Request 1
Set down, word for word, the part of the NBTA meeting report that runs from "There was another" to "and paddle boarding.".

________________________________________

NBTA report back: CRT Annual Public Meeting 2016
Six members of the NBTA attended the 2016 CRT Annual Public Meeting in Birmingham on 22nd September. The meeting, including lunch, started at 10.30 and was scheduled to end at 1.00. However, formal questions and discussion were cut short by Chair of Trustees Allan Leighton at about 12.10.
CRT presented its Annual Report and Accounts including statistics about enforcement against boaters without a home mooring. There was also a detailed presentation about waterway “asset management” ie preventative maintenance. CRT’s presentation focused on its aims of delivering inclusion, community benefits, positive social impacts and enriching lives; ensuring CRT was loved and supported by more people; and changing the neglect that many communities feel by enabling people to de-stress and feel calmer.
The NBTA pointed out that these aspirations were being undermined by the statistics about enforcement in which almost 25% of the itinerant liveaboard community were under threat of losing their homes or had been forced off CRT waterways, and that CRT’s current unlawful enforcement policy is increasing their stress, damaging their lives and increasing their social exclusion. CRT responded by saying that the enforcement team was being re-branded to “help” boaters comply with the terms of their licence; the NBTA pointed out that CRT may call this “helping” but our members experience it as bullying.
Another NBTA member asked why CRT refers to boats without a home mooring as continuous cruisers when the British Waterways Act 1995 makes no reference to “cruising”, and “continuously” refers to the time permitted in any one place. CRT stated that it would be happy to consider using different terminology. The questioner then pointed out CRT’s apparent confusion regarding the differences of meaning between “continuous” and “throughout [the period that the consent is valid]” and stated that this had led to CRT misinterpreting the law.
CRT Council member Stella Ridgway, who is a liveaboard without a home mooring and a member of the NABO Council, pointed out that visitors to the canals come to see boats and the footfall increases when boats are present, yet liveaboard boaters feel disenfranchised by CRT. She asked how many new boaters without home moorings who moved onto boats in the past 18 months had their licences restricted to 6 months after their first year on the waterways. CRT did not have any figures to respond to this in detail.
There was another question about how CRT could get more young people aged 18 to 25 into boating; CRT replied by stating its promotion of cheaper forms of boating such as canoeing and paddle boarding.

________________________________________

Request 2
Select each line of the listing below that contains the string "right", and copy those lines unchanged.

Input records

________________________________________

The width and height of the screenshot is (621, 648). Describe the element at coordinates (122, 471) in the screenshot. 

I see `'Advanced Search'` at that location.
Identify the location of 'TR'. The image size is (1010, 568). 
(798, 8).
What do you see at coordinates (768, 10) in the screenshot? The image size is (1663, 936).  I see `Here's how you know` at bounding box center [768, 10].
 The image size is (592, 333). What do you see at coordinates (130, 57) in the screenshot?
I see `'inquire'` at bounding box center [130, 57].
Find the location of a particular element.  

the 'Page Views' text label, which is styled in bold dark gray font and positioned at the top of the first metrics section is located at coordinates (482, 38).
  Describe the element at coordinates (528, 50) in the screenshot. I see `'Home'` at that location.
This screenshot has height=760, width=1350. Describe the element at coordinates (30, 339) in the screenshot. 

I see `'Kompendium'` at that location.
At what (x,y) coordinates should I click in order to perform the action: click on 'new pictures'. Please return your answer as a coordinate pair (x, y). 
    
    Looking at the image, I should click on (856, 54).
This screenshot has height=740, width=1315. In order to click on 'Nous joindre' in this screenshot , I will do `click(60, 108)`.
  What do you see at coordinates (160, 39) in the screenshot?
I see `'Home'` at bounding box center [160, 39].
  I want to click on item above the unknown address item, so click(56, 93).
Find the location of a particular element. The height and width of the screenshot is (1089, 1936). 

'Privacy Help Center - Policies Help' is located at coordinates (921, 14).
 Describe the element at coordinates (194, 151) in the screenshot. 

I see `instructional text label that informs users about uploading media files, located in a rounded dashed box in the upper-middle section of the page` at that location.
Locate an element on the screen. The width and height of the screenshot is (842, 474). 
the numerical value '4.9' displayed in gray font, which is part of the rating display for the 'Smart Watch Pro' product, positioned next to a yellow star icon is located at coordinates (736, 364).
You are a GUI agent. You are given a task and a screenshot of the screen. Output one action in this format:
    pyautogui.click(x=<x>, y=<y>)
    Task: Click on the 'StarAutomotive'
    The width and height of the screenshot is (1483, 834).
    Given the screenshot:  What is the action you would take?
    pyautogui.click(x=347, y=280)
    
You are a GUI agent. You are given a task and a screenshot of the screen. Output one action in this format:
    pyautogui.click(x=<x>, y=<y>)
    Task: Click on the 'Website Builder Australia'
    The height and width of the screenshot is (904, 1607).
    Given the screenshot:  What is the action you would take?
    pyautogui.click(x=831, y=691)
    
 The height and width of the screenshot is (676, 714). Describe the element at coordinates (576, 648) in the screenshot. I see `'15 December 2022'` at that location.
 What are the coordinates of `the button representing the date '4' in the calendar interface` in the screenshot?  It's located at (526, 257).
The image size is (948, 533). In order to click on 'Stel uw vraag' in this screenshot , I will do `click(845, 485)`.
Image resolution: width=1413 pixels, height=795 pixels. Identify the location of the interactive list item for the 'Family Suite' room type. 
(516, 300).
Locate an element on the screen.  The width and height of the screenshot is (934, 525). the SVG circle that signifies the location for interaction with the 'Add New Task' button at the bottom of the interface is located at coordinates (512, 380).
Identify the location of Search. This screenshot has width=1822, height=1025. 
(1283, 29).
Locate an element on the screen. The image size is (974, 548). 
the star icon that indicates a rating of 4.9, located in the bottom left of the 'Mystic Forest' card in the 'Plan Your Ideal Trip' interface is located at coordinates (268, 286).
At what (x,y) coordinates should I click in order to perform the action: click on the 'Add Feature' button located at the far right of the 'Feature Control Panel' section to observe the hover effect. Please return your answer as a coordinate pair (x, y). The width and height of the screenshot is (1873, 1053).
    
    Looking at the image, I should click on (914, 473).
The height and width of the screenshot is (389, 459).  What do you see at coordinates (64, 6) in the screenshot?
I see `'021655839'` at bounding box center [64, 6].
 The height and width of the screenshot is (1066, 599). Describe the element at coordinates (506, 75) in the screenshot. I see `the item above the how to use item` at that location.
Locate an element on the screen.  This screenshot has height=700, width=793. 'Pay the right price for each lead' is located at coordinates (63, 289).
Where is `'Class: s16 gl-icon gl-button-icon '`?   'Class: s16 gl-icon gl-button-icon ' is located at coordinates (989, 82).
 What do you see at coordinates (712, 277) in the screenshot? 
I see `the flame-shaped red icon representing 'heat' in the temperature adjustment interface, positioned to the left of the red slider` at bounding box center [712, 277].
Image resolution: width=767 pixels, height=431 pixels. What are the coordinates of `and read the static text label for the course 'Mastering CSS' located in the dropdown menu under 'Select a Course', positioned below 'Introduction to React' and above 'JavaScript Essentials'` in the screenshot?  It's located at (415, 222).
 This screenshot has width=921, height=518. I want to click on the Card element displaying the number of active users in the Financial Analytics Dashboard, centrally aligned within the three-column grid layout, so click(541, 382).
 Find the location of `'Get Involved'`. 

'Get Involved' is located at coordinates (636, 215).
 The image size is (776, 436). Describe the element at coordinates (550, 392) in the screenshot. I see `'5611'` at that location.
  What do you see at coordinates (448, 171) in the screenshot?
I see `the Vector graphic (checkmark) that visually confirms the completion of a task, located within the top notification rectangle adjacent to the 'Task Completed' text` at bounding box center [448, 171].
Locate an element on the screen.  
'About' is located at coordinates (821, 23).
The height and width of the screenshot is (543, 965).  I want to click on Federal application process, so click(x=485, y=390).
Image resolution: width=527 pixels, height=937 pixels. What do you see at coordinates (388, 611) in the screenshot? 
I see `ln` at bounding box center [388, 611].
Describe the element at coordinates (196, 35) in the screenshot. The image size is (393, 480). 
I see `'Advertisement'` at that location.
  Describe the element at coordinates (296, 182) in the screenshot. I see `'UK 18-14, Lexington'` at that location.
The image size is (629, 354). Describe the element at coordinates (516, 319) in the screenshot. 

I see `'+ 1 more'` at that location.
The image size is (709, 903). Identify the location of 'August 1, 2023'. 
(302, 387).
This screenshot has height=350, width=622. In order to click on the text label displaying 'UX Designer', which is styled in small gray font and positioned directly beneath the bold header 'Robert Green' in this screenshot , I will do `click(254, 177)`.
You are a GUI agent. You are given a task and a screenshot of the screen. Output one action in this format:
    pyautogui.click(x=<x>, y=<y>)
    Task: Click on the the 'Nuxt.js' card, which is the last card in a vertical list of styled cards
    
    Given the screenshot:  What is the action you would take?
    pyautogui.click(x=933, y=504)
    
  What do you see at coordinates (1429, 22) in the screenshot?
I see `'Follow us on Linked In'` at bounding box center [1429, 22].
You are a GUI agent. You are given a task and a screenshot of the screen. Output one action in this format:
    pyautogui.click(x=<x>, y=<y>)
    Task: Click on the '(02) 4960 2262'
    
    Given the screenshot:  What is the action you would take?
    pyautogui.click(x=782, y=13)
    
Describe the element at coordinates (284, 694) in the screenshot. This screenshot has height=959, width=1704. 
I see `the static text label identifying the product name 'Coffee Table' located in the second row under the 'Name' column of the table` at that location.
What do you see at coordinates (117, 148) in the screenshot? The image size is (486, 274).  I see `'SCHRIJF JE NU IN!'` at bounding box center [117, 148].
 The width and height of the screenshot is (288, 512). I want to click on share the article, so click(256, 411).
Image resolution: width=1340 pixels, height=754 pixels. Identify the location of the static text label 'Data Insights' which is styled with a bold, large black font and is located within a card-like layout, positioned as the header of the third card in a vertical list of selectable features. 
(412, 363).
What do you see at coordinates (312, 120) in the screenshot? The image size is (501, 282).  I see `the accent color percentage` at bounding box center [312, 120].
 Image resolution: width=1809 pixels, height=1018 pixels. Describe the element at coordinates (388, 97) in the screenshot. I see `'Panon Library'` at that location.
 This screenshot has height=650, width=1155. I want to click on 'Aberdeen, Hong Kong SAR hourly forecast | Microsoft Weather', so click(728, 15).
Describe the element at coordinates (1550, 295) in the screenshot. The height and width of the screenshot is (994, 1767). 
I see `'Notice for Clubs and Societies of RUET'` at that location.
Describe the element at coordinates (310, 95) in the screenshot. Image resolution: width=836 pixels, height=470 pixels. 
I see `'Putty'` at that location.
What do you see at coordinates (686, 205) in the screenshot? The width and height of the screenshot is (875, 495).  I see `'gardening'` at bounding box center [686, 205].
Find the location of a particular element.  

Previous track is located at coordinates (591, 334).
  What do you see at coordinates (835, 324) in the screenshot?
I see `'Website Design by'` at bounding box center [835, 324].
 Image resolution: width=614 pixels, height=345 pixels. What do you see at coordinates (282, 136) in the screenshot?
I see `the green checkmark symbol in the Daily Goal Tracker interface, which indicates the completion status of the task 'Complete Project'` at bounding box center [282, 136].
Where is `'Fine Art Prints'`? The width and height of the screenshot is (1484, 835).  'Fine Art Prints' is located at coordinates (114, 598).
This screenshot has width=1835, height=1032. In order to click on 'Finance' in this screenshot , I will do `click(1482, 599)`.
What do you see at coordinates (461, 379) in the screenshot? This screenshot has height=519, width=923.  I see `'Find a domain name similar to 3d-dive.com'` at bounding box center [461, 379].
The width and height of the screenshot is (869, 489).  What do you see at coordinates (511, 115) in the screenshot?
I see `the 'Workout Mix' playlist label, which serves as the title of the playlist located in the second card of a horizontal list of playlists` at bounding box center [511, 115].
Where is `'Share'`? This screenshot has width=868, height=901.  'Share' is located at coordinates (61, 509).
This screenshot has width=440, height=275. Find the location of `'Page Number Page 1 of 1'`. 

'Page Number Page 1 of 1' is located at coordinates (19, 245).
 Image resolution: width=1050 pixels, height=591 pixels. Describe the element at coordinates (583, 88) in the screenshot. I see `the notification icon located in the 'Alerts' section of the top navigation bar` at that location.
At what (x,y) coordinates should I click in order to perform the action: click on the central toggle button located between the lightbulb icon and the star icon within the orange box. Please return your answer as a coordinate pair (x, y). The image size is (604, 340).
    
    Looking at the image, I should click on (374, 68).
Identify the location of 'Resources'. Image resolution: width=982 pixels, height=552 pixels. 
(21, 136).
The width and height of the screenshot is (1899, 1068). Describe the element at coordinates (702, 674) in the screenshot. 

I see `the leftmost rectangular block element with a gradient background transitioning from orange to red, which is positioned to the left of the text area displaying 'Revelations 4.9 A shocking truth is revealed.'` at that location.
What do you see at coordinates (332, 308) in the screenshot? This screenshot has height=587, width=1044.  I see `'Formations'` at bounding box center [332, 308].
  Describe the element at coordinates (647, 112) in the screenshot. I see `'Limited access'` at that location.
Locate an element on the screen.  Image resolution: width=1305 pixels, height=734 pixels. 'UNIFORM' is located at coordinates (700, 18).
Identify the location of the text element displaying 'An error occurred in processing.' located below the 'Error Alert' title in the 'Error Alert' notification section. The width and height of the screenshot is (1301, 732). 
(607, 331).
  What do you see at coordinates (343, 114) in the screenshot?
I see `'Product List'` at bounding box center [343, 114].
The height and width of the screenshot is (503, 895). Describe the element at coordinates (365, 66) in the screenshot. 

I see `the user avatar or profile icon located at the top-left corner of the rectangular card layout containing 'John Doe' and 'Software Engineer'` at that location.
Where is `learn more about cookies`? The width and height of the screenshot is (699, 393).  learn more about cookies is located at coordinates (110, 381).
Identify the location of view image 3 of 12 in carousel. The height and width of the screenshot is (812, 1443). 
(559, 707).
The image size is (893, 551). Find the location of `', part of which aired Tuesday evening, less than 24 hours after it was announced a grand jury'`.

________________________________________

Full solution 1
There was another question about how CRT could get more young people aged 18 to 25 into boating; CRT replied by stating its promotion of cheaper forms of boating such as canoeing and paddle boarding.

Full solution 2
At what (x,y) coordinates should I click in order to perform the action: click on the 'Add Feature' button located at the far right of the 'Feature Control Panel' section to observe the hover effect. Please return your answer as a coordinate pair (x, y). The width and height of the screenshot is (1873, 1053).
Locate an element on the screen.  This screenshot has height=700, width=793. 'Pay the right price for each lead' is located at coordinates (63, 289).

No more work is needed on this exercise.